Souvent confondue avec le rachat d’études – toujours d’actualité, très onéreux et non remis en question - , la validation des études d’infirmier est beaucoup moins contraignante pour l’agent qui en fait la demande. Elle concerne les infirmiers qui n’ont pas versé de cotisations – et donc qui n’étaient pas sous contrat d’engagement avec leur établissement - pendant leurs études. Mais il faut aussi que l’employeur paye.

 

Payer de façon rétroactive pour les études de certains de ses agents ? L’hôpital de Felleries-Liesses dans le Nord, n’a pas voulu en entendre parler et a été pendant plus de 2 ans en procès avec la CNRACL qui lui réclamait des contributions.

 

Un avantage illégal ?

 

« Cet avantage est complètement incroyable. Vous faites trois années d’études, non rémunérées, et le premier hôpital qui vous embauche va devoir payer l’équivalent des années retraite pour ces années d’études.

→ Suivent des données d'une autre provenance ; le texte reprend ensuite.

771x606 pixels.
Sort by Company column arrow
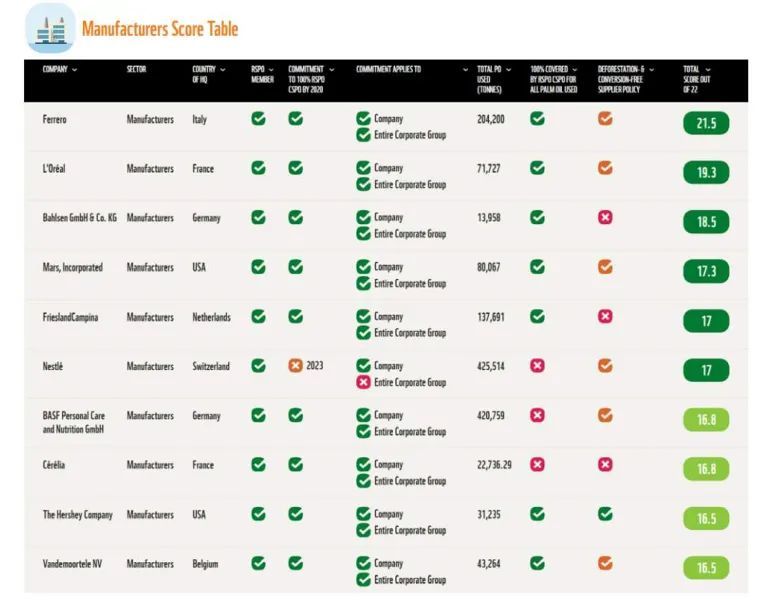[74, 70]
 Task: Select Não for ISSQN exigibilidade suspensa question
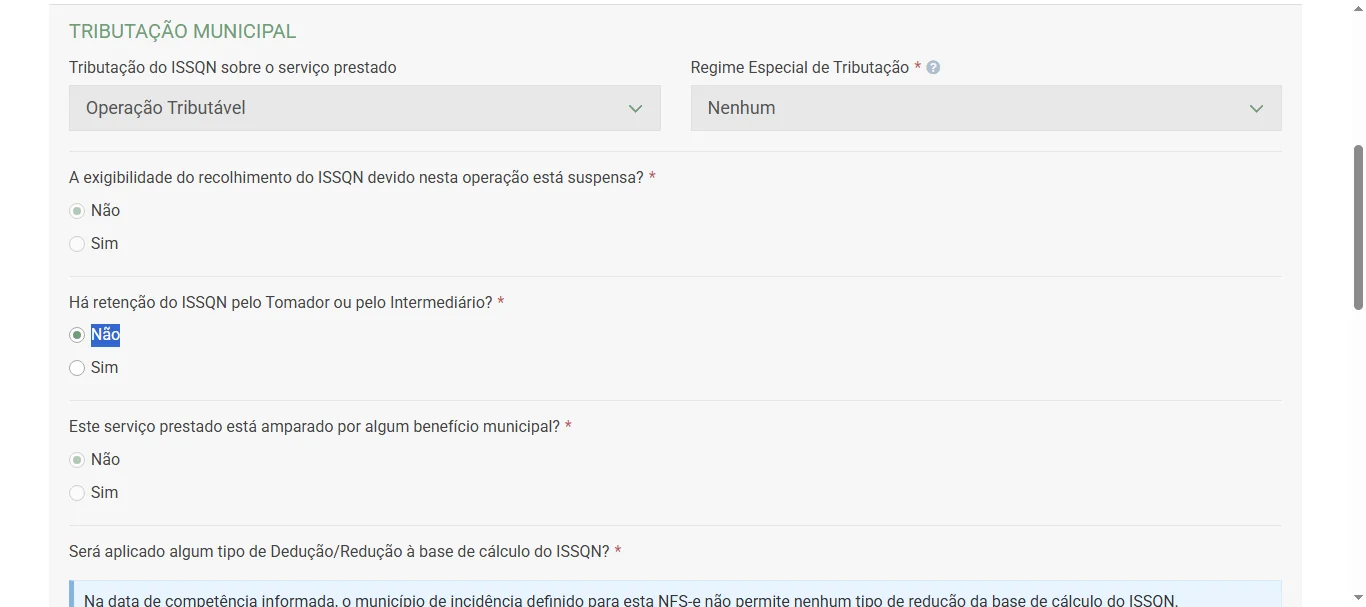[77, 210]
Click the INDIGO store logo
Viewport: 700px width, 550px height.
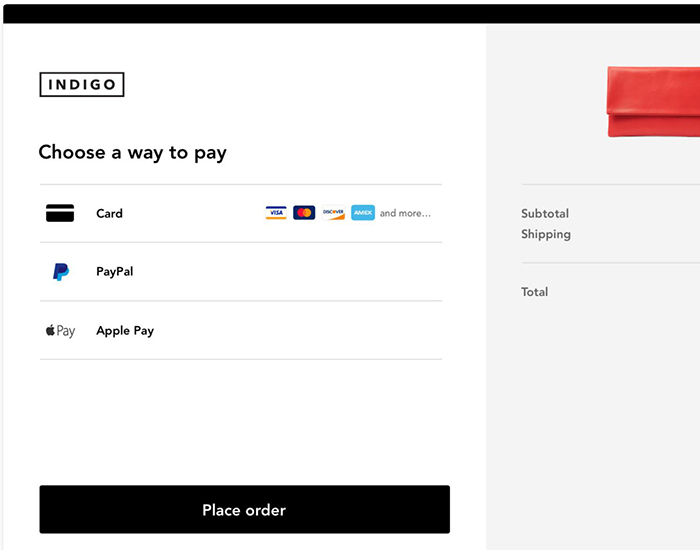pos(82,85)
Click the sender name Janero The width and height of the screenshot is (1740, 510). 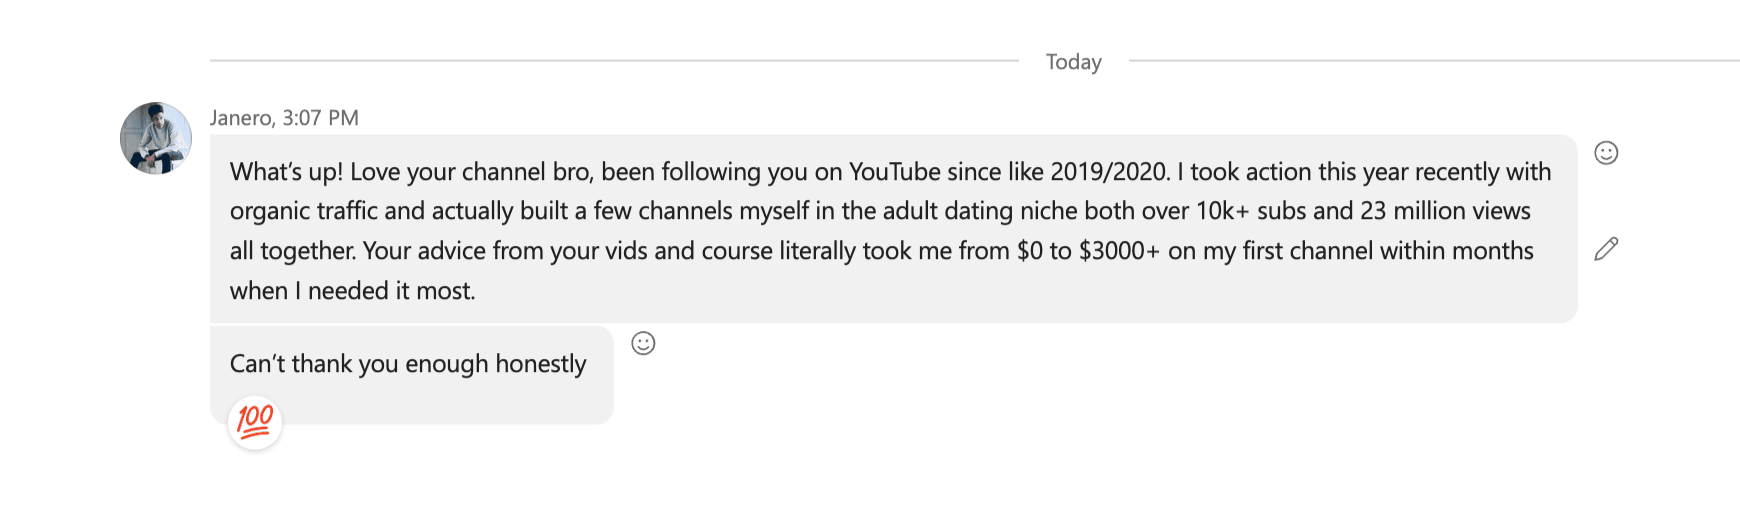241,118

Même si vous avez fait ces études à l’étranger, ce qui était le cas d’une des infirmières concernées », explique maître Thomas Benages, avocat de l’hôpital départemental de Felleries-Liesses.

 

Il faut dire que si l’hôpital a gagné ce combat, aussi bien auprès du Conseil d’Etat qu’en appel, c’est que la CNRACL avait accordé cet avantage - lors d’un conseil d’administration en 2004 - à la profession en « toute illégalité » selon maître Karin Hamerrer, une avocate au barreau de Lyon qui s’est aussi intéressée de près à l’affaire.

 

En toute illégalité, car aucun texte de loi n’est prévu pour les validations d’études. Il y a bien un décret qui autorise à transformer des périodes relevant du régime général en périodes ouvrant droit au régime spécial de fonctionnaire. Mais ce décret limite cette possibilité de validation aux services réalisés en qualité d’agents.

 

« A l’évidence, les périodes d’études, même si elles comportent des stages, ne peuvent être assimilées à des services contractuels et donc ouvrir droit à validation », explique Karin Hammerer, dans un article paru sur le site « le village de la justice* ».

 

Faut-il s’inquièter ?

 

Pour Hugues Dechilly, secrétaire général du syndicat Résilience, les infirmiers et infirmières devraient suivre cette affaire de très près. « On ne connaît pas encore les tenants et aboutissants de cette décision. Cela pourrait représenter des milliers d’euros et des milliers d’infirmiers dans l’avenir », analyse-t-il.

 

Hypothèse confirmée par maître Thomas Benages, qui a défendu l’hôpital. « Cette décision va avoir de très grosses conséquences. Tous les hôpitaux de France peuvent maintenant être susceptibles de faire des recours, comme l’a fait l’hôpital de Felleries-Liessies, contre les factures que leur adresse la CNRACL pour le règlement des cotisations », explique-t-il.

 

Selon lui, dans un avenir proche, toutes les infirmières de la fonction publique pourraient donc perdre trois années considérées comme acquises pour la retraite.

 

Cet avis n’est cependant pas pleinement partagé par une juriste du Sou médical, qui tempère.

 

« Pour l’instant, la décision ne concerne que huit agents en France. Pas de quoi polémiquer. D’autant que le Conseil d’Etat n’a pas statué sur l’illégalité d’un texte mais bien sur des dossiers au cas par cas. Les infirmières peuvent toujours faire application du texte de la CNRACL et demander à leur employeur de valider leurs années d’études si elles remplissent les conditions requises. Si dans l’avenir certains employeurs se servent de cette décision pour à leur tour refuser de payer des cotisations de façon rétroactive, les agents concernés pourront toujours faire une procédure contentieuse auprès du tribunal administratif »

 

La CNRACL, contactée dans le cadre de cette affaire a communiqué qu’elle se pourvoyait en Cassation. Tout n’est pas perdu.